Monde Juif

Trois jeunes israéliens kidnappés

15/06/2014 | par Sara Yoheved Rigler

Notre réaction face à ce drame qui touche l'ensemble du peuple juif en plein cœur.

Pour ma part, ce n’est pas par Internet que j’ai été mise au courant de l’enlèvement. Vendredi en début d’après-midi, mon mari est allé prier Min’ha dans une ancienne synagogue de notre quartier, la vieille ville de Jérusalem. L’officiant a ajouté les psaumes 121 et 130 à la liturgie habituelle, passages que l’on intercale généralement pour un malade ou pour les personnes qui traversent de grandes difficultés. Une fois la prière terminée, mon mari s’est donc enquis du nom de la personne malade.
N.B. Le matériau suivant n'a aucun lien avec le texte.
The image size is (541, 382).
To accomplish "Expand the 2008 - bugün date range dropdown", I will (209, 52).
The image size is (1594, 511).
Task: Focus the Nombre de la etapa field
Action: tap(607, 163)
Et c’est ainsi qu’il a appris la terrible nouvelle…

Pour ceux qui l’ignorent encore, trois étudiants de yéchiva ont été enlevés jeudi soir par des terroristes arabes. Naftali Frankel, 16 ans, Guilad Chaar, 16 ans et Eyal Ifrah, 19 ans, étudiaient à la yéchiva dans le Gouch Etsion, une région composée de localités juives et de villages arabes au sud de Jérusalem. À la fin de la session d’étude du soir, le trio a quitté la yéchiva et on les a aperçus pour la dernière fois faire de l’auto-stop à un carrefour important de cette région. L’un d’entre eux a tout juste eu le temps de saisir son téléphone portable pour composer le 100, le numéro de téléphone de la police israélienne, et a réussi à balbutier : « Nous avons été enlevés. » Puis la conversation a été coupée net.

L’armée israélienne a aussitôt lancé des recherches intensives dans le Gouch Etsion et la région de ‘Hévron. Elle a également bouclé tous les points de passage menant à Gaza pour tenter d’éviter une répétition de l’enlèvement de Guilad Shalit. Rappelons que ce dernier avait été retenu par les terroristes du ‘Hamas dans une cave à Gaza pendant cinq ans, avant d'être remis en liberté en échange d’un millier de prisonniers terroristes.

« Nos jeunes ont été kidnappés par un groupe terroriste. Cela ne fait aucun doute, a déclaré le premier ministre Nétanyahou dans un communiqué officiel. Nous avons à présent lancé une vaste opération pour localiser et ramener les trois jeunes étudiants de yéchiva. J’ai parlé à leurs parents, et je leur ai dit que nous faisions le maximum pour ramener leurs enfants, qui sont également les nôtres. »

Le premier ministre Nétanyahou a informé l’ambassadeur américain en Israël, Dan Shapiro, que l’un des trois garçons enlevés était un citoyen américain.

Pendant ce temps, toute la journée du vendredi, des fêtes ont été organisées à Gaza et dans d’autres villes sous contrôle palestinien. Des séquences vidéo ont montré des résidents agitant des drapeaux de Hamas et de l’O.L.P. et distribuant des friandises sur fond de musique joyeuse.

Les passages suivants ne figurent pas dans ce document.